The outcomes for the large surplus economies (Japan, Germany, and China) are the reverse image of those for the U.S. Note that in either scenario the U.S. pulls down the relative GDPs of Canada and Mexico, even though Canada starts out running a surplus and Mexico only a small deficit. The reason is that these countries' largest foreign customer shrinks substantially. Despite the decline in the size of the Canadian economy, Canadian GDP can buy more, since goods from its largest foreign supplier have gotten much cheaper still. Hence its real GDP rises.

To summarise, the realignment that is necessary depends on flexibility, with more flexibility requiring less adjustment. Even if movements in relative GDP's are substantial, however, once price changes are taken into account real effects are much more modest.

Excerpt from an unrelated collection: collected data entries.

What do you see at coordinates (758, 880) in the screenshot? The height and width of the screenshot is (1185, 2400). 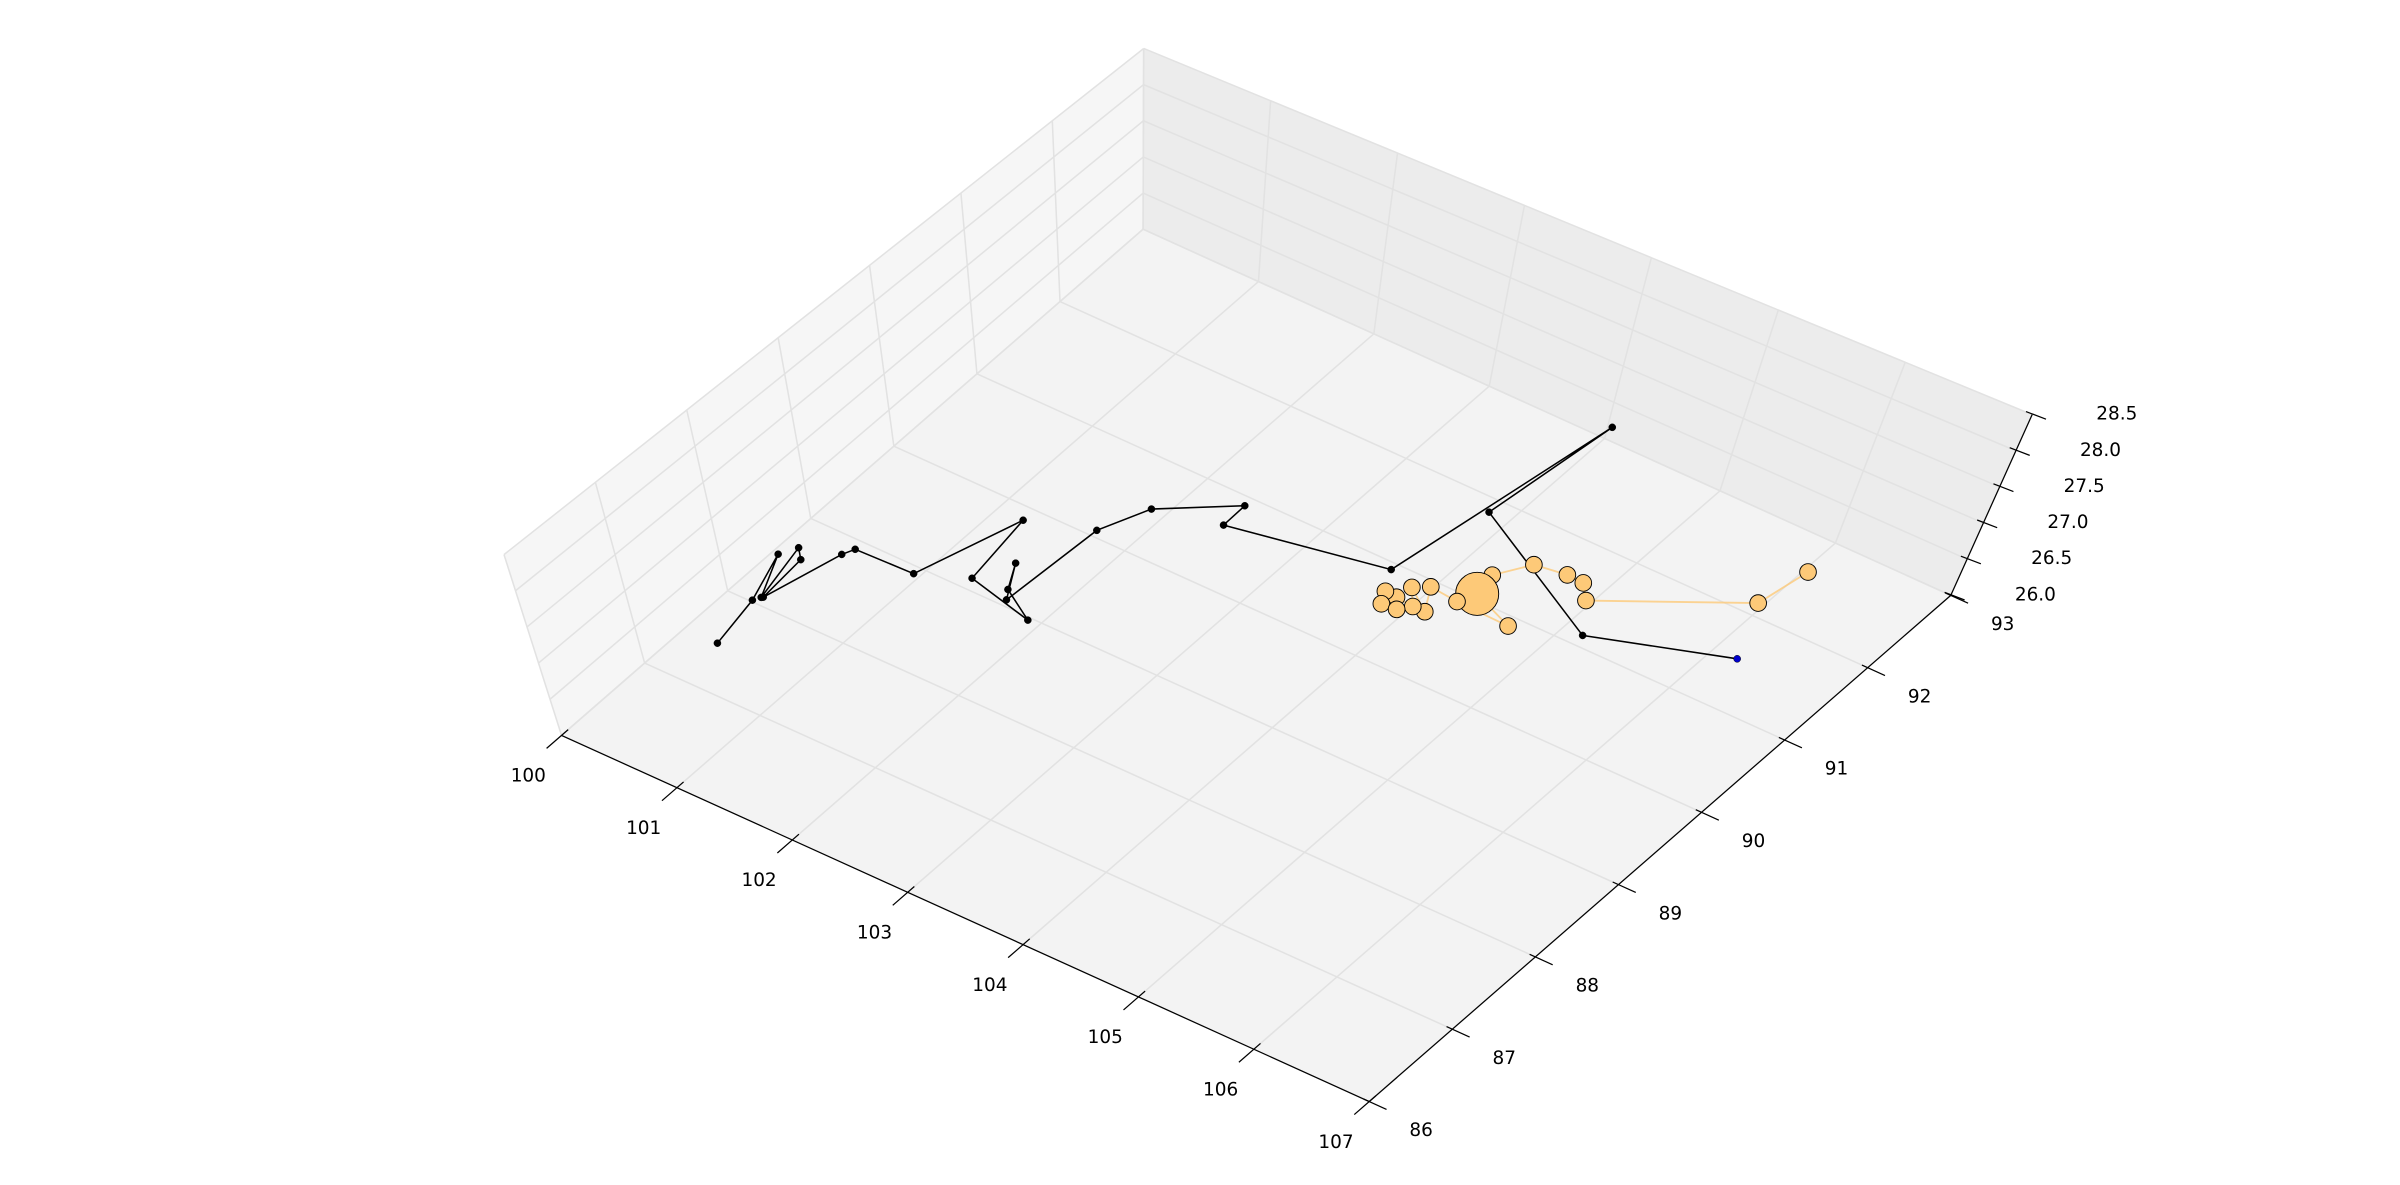 I see `x-tick-label: 102` at bounding box center [758, 880].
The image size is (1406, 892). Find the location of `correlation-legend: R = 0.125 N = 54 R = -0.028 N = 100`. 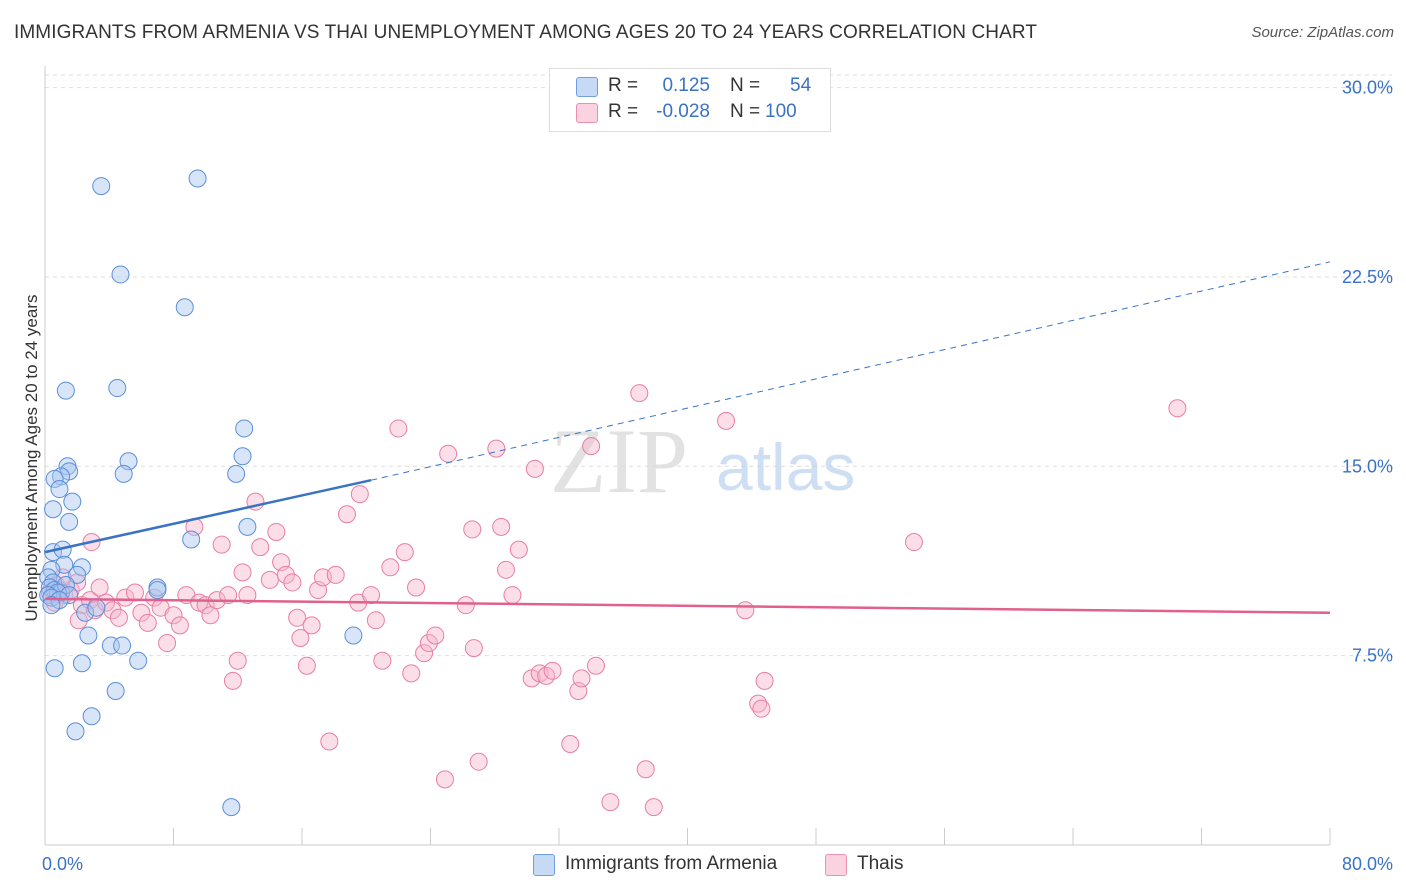

correlation-legend: R = 0.125 N = 54 R = -0.028 N = 100 is located at coordinates (690, 100).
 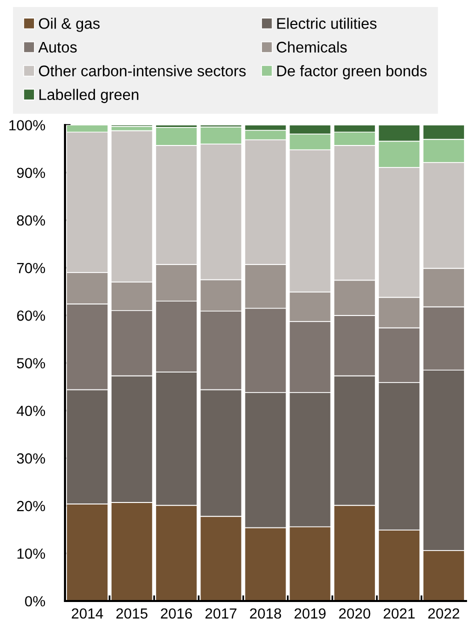 I want to click on x-tick-label: 2020, so click(x=354, y=614).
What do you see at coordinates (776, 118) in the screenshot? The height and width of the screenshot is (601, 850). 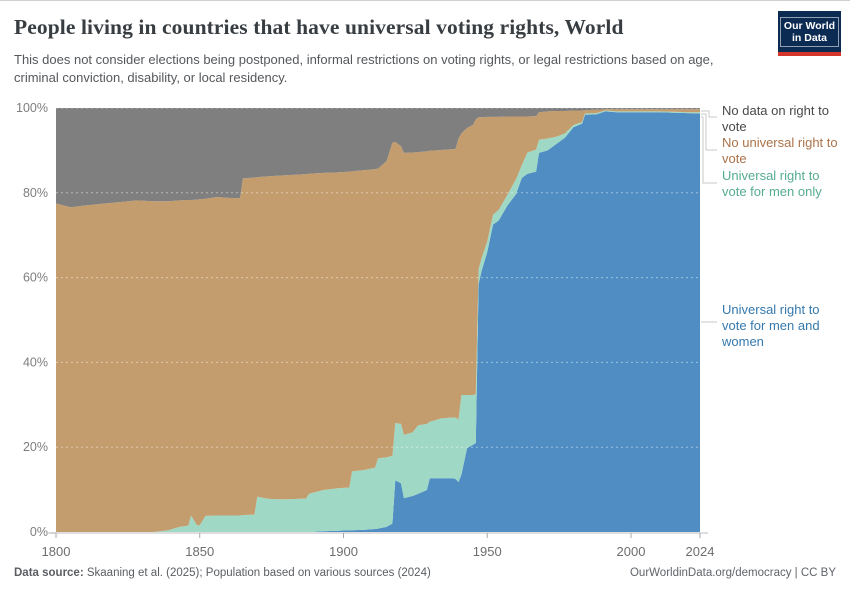 I see `legend-item-no-data: No data on right to vote` at bounding box center [776, 118].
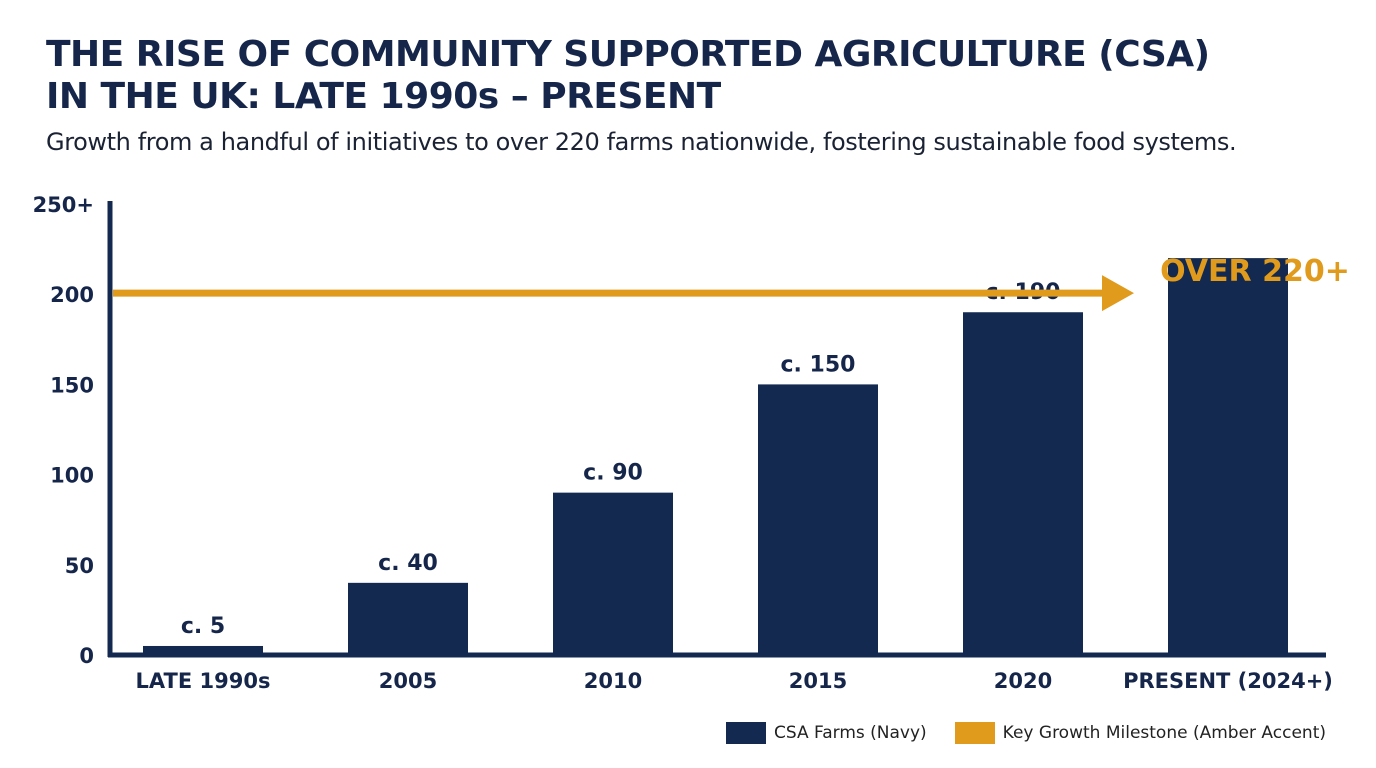 The height and width of the screenshot is (768, 1376). What do you see at coordinates (613, 681) in the screenshot?
I see `x-tick-label: 2010` at bounding box center [613, 681].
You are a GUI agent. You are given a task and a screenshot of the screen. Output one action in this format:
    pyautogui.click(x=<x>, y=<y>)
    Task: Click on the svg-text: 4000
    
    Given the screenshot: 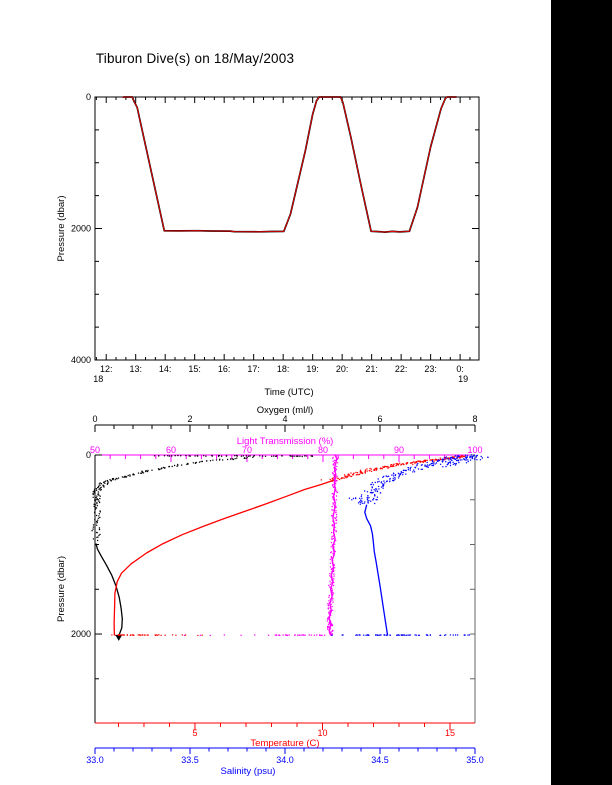 What is the action you would take?
    pyautogui.click(x=81, y=360)
    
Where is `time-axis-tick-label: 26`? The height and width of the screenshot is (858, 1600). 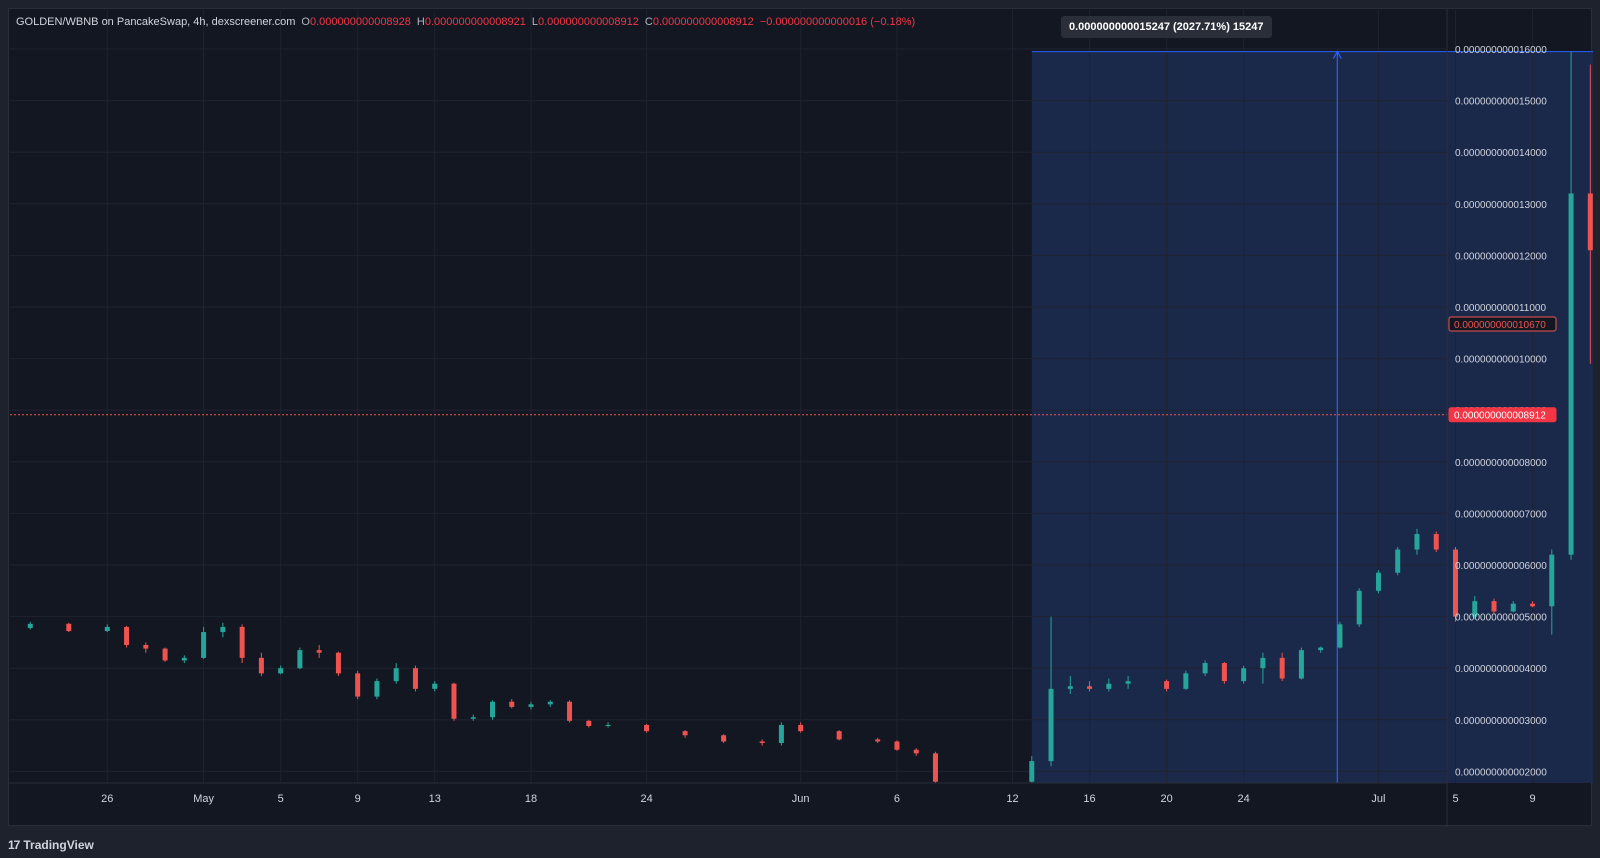
time-axis-tick-label: 26 is located at coordinates (107, 799).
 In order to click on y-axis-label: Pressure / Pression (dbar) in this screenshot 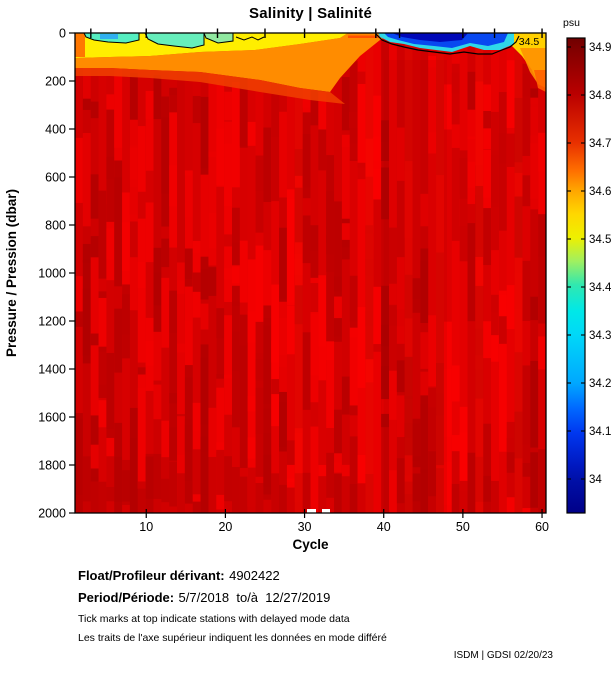, I will do `click(12, 273)`.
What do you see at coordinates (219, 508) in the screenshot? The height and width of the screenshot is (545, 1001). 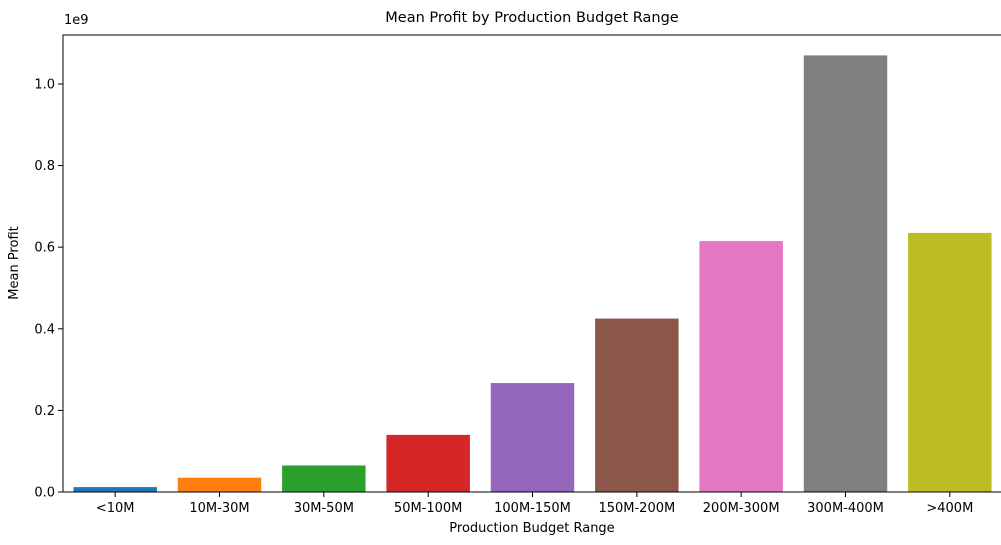 I see `x-tick-label: 10M-30M` at bounding box center [219, 508].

The adjustment in progress
In fact, there are signs that the correction has already begun. From 1 March 2007 to 1 March 2008 the value of the U.S. dollar declined by nearly 18% against the Canadian dollar, over 16% against the Mexican peso, by nearly 14% against the Euro, and by over 8% against the Chinese yuan. Various trade-weighted exchange rates reported by the IMF show a U.S. dollar decline of 10 to 13% from the first quarter of 2007 to the first quarter of 2008. During this same period U.S. merchandise exports grew 18.4% and merchandise imports grew 12.7%. Some of this growth is the consequence of the commodity boom. But even removing soybeans, corn, and wheat from exports leaves growth in the remaining categories of U.S. exports at a hefty 16.8%. Moreover, if imports of crude oil are taken out, U.S. spending on imports grew by only 5.9%.